I jab my kunai into the back of his hand, making him drop his own. He responds quickly and throws a punch with his free hand that hits me...right as I transform into a log. From behind him, I step into an elbow at full speed and hit him in the back, then speed up as he's reeling and kick him in the head from in front. He's stunned for a moment - he has incredible endurance, this boy - and I take the opportunity to make a clone.
As he gains his bearings, he throws a shuriken through my clone and into the air. I quietly sneak up from behind him and take him to the ground, straddling his chest, pinning his hands above his head, and pointing my kunai at his throat.
"That should be enough. It's my win...pervert."
"Tch..."
Iruka approaches and gives me a nod. I nod back and rise to my feet. Naruto follows a moment later, having regained his senses completely. He pouts and rubs the back of his head.
"Sheesh. Thought I had a good shot..."
Iruka grumbles and hits him in the back of the head lightly. "You didn't. At all. Lilith is at the top of the class. You can't even make clones properly."

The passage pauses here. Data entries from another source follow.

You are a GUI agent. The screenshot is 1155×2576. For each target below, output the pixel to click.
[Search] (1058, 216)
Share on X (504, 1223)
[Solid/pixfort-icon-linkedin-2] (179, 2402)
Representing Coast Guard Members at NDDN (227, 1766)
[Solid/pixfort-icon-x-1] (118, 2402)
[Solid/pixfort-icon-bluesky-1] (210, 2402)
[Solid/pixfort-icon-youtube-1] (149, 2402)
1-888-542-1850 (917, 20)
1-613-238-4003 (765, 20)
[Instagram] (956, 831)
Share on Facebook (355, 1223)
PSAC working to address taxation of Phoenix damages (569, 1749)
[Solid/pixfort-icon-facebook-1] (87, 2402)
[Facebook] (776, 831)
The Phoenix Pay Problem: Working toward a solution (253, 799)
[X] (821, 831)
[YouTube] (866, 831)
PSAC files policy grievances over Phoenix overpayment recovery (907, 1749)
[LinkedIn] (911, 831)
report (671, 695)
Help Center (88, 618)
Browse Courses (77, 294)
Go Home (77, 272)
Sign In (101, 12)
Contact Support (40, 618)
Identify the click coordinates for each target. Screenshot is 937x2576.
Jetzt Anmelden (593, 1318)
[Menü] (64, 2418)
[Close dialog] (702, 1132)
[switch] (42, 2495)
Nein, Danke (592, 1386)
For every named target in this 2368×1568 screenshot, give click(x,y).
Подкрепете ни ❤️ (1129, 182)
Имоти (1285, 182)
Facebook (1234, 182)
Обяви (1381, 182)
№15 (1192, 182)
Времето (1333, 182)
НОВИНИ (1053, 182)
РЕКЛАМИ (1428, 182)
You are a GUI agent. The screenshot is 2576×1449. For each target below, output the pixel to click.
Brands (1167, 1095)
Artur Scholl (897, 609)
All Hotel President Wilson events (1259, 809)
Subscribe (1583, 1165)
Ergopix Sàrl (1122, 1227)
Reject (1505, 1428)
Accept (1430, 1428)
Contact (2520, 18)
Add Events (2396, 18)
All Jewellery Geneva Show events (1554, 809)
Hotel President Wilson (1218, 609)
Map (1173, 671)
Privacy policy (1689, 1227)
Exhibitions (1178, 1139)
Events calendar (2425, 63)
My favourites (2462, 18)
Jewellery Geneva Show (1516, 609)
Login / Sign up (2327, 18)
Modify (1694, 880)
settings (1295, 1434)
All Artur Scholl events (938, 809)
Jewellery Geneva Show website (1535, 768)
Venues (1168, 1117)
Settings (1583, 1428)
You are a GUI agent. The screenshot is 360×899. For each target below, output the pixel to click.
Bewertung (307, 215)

"He was admirable today," I say sincerely. "Perhaps...if he were to focus on his studies, he would eventually make a fine shinobi one day, sensei." Echoing the same sentiments as Iruka wouldn't hurt, I think.
"Saying that much...well, that's a really nice compliment. Isn't it, Naruto? Naruto?"
"E-even if you say that..."
I blink. Is...is he blushing?
"Don't get the wrong idea!" Naruto yells, pointing at me. "I'm gonna beat you one day, Kobayashi, believe that!"
"Hm." I close my eyes. "Lili is fine."
He's quiet as I open my eyes again. I make the Seal of Reconciliation and extend my hand towards him. "I appreciate your effort, Naruto Uzumaki."
A small bit of kindness...
I watch as he grins at me, and wraps his fingers around my own. The seal complete.
And a moment of peace.
"Yours too, Kobacchi!"
I sigh. "Don't give me weird names. I said that Lili is fine."
"Ehh~!" He puts his hands behind his head. "Hey, make sure you show me how a girl is really supposed to be. One day soon, okay?"
Iruka hits him in the head again and he complains loudly.
I do notice something. There were some scrapes and bruises on Naruto that I know were present during the fight...they're all gone now. Aside from the dirty clothing, it doesn't look like he was in a fight just now. And he's bouncing around like usual, like he hasn't used a drop of energy.
I decide to keep this to myself for now. But yet another curious thing...hm.
Another strange comrade, then. Well. For once, I don't mind it at all.